United States Securities and Exchange Commission


Washington, D.C. 20549



FORM 8-K


CURRENT REPORT

Pursuant to Section 13 or 15[d] of the Securities Exchange Act of 1934


March 26, 2015

Date of Report


OAKRIDGE GLOBAL ENERGY SOLUTIONS, INC.

(Exact name of Registrant as specified in its Charter)



Colorado

000-50032

94-3431032

(State or Other Jurisdiction of

(Commission File Number)

(I.R.S. Employer Identification No.)

Incorporation)

 

 


3046 E. Brighton Place

Salt Lake City, Utah  84121

 (Address of Principal Executive Offices)


(801) 201-7635

(Registrant’s Telephone Number, including area code)


N/A

 (Former name or former address, if changed since last report.)


Check the appropriate box below if the Form 8-K filing is intended to simultaneously satisfy the filing obligation of the Registrant under any of the following provisions (see general instruction A.2. below):


[  ] Written communications pursuant to Rule 425 under the Securities Act (17 CFR 230.425)


[  ] Soliciting material pursuant to Rule 14-a-12 under the Exchange Act (17 CFR 240.14a-12)

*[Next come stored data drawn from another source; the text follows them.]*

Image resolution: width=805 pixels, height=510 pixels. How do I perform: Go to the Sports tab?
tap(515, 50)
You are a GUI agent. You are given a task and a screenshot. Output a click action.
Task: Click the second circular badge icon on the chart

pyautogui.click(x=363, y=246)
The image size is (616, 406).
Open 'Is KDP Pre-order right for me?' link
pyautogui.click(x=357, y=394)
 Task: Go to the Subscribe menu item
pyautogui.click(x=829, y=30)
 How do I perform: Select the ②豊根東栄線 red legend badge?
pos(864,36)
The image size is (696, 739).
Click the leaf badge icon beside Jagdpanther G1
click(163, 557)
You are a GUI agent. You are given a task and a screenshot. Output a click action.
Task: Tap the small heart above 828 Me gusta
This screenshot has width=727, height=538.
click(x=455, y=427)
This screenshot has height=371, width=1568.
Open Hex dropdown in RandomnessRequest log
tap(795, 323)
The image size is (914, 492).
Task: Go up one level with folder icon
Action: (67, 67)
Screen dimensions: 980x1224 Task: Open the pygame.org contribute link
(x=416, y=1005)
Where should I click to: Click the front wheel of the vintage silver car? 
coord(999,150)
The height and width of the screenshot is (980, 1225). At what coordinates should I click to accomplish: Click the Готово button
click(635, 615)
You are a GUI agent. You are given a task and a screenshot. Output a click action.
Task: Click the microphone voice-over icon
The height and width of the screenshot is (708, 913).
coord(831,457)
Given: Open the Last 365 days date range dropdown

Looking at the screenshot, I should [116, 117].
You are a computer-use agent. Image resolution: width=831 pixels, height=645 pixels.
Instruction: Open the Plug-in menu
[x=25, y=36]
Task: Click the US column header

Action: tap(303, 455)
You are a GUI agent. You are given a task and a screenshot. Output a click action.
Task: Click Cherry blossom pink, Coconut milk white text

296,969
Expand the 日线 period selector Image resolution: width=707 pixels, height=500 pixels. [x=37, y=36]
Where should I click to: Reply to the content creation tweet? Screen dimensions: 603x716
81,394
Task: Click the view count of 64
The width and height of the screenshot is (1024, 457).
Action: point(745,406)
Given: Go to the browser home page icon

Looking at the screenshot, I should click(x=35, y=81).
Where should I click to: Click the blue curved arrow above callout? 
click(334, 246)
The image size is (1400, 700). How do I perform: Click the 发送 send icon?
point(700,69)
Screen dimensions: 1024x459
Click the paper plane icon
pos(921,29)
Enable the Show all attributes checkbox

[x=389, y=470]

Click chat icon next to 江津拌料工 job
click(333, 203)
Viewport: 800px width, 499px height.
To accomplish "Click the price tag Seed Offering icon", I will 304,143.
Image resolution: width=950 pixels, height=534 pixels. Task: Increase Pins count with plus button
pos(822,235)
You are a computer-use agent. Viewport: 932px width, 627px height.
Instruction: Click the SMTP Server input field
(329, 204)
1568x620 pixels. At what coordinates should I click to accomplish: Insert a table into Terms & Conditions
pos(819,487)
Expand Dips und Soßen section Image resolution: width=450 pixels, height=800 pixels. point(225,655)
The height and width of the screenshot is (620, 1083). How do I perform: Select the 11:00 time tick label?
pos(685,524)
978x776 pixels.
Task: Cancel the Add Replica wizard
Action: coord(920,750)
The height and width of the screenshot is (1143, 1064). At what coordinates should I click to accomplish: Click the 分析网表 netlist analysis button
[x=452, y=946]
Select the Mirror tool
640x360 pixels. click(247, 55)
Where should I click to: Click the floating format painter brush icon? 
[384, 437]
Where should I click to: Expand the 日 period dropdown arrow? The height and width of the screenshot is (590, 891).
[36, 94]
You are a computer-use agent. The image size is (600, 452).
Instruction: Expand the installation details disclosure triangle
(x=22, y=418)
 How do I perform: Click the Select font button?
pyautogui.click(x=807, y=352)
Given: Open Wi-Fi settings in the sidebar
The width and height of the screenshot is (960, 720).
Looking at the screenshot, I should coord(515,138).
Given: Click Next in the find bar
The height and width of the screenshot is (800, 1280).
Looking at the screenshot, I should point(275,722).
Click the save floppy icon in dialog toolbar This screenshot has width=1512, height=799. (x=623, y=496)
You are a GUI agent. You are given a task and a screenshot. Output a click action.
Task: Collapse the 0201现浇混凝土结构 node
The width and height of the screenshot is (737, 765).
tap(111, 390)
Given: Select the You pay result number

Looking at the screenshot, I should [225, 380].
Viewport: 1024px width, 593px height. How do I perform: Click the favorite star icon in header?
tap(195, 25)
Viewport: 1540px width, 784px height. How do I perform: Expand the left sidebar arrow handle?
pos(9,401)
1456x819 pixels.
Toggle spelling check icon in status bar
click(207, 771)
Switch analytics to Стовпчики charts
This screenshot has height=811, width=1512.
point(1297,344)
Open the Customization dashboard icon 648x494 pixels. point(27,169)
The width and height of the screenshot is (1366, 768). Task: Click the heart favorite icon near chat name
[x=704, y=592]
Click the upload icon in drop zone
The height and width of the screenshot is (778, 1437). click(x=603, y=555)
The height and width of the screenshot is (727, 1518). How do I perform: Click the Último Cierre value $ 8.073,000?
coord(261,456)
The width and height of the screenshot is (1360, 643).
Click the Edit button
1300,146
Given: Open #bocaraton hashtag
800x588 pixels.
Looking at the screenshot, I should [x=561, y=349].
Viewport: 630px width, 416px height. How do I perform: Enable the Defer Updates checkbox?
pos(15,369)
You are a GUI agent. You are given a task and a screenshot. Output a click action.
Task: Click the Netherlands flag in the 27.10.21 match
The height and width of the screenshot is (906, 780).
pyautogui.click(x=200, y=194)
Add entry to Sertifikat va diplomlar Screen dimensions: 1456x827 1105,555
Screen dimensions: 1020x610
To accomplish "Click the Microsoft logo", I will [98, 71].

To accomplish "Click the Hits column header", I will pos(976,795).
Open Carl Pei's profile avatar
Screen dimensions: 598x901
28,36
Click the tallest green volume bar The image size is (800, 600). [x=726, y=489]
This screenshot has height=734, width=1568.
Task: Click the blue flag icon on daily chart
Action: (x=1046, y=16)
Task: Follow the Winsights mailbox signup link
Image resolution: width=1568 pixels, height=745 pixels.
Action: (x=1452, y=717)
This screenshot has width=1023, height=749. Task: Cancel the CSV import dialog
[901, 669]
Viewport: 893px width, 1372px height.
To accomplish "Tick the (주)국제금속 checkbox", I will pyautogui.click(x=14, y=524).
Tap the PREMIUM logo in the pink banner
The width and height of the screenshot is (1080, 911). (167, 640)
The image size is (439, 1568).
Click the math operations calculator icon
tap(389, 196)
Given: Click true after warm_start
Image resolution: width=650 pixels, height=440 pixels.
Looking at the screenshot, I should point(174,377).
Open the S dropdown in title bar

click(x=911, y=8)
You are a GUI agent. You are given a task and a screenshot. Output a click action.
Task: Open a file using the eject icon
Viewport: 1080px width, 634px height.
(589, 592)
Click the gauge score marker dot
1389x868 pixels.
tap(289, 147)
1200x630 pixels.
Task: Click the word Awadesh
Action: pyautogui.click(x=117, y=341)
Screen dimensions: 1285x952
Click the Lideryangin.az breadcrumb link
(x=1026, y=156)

[  ] Pre-commencement communications pursuant to Rule 14d-2(b) under the Exchange Act (17 CFR 240.14d-2(b))


[  ] Pre-commencement communications pursuant to Rule 13e-4(c) under the Exchange Act (17 CFR 240.13e-4(c))








REFERENCES


In this Current Report, references to “Oakridge Global Energy Solutions, Inc.,” “Oakridge,” the “Company,” “we,” “our,” “us” and words of similar import refer to Oakridge Global Energy Solutions, Inc., the Registrant.  Oak Ridge Micro-Energy, Inc., our wholly-owned Nevada subsidiary, which holds all of our patents, patents pending and proprietary and other rights to our thin film battery technology, is referred to herein as “Oak Ridge Nevada,” and is also included in the references to “Oakridge,” the “Company,” “we,” “our” and  “us.”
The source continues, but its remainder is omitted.